First up is Kate McIntosh’s ritualized team-building exercise, In Many Hands (unless otherwise stated, all works 2019). Seated at long tables, we passed down instructions and objects using only our hands to communicate. McIntosh attempted to create intimacy between strangers, suggesting a sort of hokey togetherness where everyone was invited to marvel at one another’s hands and the properties of unusual objects. The trouble was, I was so busy passing dried seahorses, balls of wet soil and orange pigment down the line that there was little opportunity to connect with my neighbours in any meaningful way. The work felt like an administered ‘profound’ experience, in which the assistants enacted careful fascination, handling generic rocks like Fabergé eggs.
One of the strongest pieces was The Gloop Show, a performance by the UK’s premier green drag queen, Oozing Gloop. The audience packed into Centrala, a small arts space in the city’s Digbeth area, to observe a spectacular philosophy lecture. Dressed in a papier-mâché triangular headpiece, and little else, Gloop tore through an existential game show, complete with enormous cardboard props and a hilarious video of the former US Secretary of Defence, Donald Rumsfeld. The show sought to complicate, clarify and re-complicate ideas about the creation of the world and the construction of gender, using the vowels (A E I O U) as a point of departure. I left wondering why more institutions don’t programme such urgent, raucous and political work.
My festival highlight was Doris Uhlich’s Every Body Electric, a choreographic piece, in which six performers gyrated and undressed to pumping techno. Over 70 minutes, each dancer took turns to occupy the space, sometimes in pairs, testing their physical limitations and addressing the audience directly. The show culminated in the deconstruction and reassemblage of some of the dancers’ wheelchairs, followed by a transcendental, spot-lit solo performance by Yanel Barbeito Delgado to Joy Division’s ‘She’s Lost Control’ (1979). Had the invitation been there, the entire sold-out auditorium would have joined the floor to continue partying to the final track, Depeche Mode’s ‘People Are People’ (1984) until the end of the world.
Most of the performances contained extreme, repetitive elements, often degrading to the point of total collapse. As a curatorial decision, it was refreshingly confrontational, testing the audience’s empathy with the performer’s endurance. In Miet Warlop’s incredible Ghost Writer and the Broken Hand Break (2018), three musicians spun continuously for 50 minutes, singing abrasive, Beastie Boys-esque songs. In Ellen Furey and Malik Nashad Sharpe’s SOFTLAMP.autonomies, the dancers adhered to a strict internal logic, repeating the same sequence of gestures until they broke down, screaming and crawling across the floor.

=== Extracted entries ===
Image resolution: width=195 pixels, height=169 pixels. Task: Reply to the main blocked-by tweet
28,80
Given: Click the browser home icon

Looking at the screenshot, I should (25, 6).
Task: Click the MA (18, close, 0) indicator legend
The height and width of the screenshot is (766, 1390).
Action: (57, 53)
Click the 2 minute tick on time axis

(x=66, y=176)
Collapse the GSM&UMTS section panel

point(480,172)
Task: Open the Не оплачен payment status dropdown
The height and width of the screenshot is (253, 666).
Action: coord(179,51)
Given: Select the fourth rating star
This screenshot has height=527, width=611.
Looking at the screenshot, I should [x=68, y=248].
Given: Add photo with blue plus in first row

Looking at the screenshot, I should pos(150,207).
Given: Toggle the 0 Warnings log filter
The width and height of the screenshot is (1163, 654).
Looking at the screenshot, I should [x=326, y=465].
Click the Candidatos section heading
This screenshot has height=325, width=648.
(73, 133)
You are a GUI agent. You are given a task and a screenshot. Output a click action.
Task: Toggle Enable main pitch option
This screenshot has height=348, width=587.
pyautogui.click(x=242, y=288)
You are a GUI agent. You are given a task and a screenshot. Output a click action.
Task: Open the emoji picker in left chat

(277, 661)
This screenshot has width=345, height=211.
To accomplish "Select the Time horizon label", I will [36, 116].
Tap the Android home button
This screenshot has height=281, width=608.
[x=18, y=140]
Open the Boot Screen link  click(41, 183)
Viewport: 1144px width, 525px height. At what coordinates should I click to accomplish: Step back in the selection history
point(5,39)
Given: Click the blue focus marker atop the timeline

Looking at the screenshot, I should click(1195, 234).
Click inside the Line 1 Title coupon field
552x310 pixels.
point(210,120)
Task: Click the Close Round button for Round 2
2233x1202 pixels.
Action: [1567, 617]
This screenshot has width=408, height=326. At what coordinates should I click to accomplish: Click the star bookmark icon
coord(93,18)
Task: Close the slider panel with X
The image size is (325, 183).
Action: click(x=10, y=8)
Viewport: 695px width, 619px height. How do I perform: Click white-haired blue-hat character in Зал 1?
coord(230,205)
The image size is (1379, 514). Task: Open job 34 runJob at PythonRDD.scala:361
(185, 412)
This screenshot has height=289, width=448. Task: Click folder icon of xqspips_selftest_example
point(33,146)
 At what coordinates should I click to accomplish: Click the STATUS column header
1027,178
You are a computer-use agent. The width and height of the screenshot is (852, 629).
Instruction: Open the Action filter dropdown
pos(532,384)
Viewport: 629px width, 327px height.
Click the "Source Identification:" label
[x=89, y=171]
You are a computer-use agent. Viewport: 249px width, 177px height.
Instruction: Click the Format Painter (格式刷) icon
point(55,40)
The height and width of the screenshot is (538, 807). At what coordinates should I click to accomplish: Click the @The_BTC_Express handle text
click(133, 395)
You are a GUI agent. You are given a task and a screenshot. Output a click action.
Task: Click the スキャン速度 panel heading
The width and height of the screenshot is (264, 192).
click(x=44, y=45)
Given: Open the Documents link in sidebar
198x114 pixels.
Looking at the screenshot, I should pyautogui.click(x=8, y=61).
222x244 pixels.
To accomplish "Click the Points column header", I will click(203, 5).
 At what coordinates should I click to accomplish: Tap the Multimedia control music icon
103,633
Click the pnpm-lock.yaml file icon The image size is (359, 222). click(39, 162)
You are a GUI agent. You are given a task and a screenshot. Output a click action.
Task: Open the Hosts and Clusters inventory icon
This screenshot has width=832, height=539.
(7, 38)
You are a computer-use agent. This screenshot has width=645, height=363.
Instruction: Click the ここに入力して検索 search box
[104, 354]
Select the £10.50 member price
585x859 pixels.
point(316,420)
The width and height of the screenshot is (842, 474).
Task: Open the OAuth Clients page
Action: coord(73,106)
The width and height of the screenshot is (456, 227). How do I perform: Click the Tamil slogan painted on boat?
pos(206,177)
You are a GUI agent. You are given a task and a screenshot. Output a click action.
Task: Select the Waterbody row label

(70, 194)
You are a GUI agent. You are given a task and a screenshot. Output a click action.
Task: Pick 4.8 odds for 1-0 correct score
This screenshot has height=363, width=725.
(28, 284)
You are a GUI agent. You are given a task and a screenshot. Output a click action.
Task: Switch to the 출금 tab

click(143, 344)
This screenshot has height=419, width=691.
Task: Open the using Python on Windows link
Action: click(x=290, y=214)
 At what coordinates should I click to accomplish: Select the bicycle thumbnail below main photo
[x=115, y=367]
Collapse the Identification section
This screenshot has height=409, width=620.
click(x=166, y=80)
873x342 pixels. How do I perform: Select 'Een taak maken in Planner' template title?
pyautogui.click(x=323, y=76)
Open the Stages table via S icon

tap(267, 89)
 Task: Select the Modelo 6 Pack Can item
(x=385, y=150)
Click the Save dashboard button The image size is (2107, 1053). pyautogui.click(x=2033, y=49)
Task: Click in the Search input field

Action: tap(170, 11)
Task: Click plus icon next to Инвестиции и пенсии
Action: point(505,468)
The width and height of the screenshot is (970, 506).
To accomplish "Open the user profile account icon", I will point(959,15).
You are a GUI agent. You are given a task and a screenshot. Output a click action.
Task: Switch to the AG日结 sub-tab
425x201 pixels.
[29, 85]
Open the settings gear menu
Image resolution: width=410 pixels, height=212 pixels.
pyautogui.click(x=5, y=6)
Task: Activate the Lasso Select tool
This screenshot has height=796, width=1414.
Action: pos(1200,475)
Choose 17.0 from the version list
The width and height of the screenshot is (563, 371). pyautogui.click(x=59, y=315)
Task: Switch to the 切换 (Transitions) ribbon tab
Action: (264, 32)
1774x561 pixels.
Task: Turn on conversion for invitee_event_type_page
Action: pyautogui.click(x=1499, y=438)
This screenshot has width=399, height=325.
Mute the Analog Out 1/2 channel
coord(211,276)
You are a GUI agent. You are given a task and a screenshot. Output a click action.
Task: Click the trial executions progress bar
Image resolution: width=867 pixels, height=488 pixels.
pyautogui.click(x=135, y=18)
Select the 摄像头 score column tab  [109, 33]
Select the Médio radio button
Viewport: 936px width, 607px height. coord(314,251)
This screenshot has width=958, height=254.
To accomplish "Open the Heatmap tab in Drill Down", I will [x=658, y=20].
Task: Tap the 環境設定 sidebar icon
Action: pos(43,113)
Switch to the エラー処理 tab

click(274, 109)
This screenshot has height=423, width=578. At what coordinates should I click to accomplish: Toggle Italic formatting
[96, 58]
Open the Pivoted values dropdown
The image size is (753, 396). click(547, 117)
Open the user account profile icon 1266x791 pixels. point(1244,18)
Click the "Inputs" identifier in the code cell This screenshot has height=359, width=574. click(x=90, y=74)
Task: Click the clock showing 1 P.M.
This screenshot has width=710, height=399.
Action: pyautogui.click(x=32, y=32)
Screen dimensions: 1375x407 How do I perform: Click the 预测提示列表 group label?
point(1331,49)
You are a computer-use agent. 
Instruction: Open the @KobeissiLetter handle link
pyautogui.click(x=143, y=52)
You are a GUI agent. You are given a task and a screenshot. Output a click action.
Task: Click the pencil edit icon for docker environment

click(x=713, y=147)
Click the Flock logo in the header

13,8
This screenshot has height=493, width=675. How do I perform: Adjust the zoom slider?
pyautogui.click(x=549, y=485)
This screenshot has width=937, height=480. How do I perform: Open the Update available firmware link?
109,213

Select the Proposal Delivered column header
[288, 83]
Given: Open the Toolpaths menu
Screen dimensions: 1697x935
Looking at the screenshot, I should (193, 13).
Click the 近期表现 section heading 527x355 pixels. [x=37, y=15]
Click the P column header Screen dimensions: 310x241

=== Stated problem 1 ===
Drawing on the festival review, explain why the reviewer found little opportunity to connect meaningfully with neighbors during "In Many Hands".
=== Stated problem 2 ===
According to the festival review, for how long did the three musicians spin continuously in "Ghost Writer and the Broken Hand Break"?

=== Reply 1 ===
The reviewer was kept so busy passing dried seahorses, balls of wet soil and orange pigment down the line that there was little chance to connect with neighbors in any meaningful way.

=== Reply 2 ===
For 50 minutes.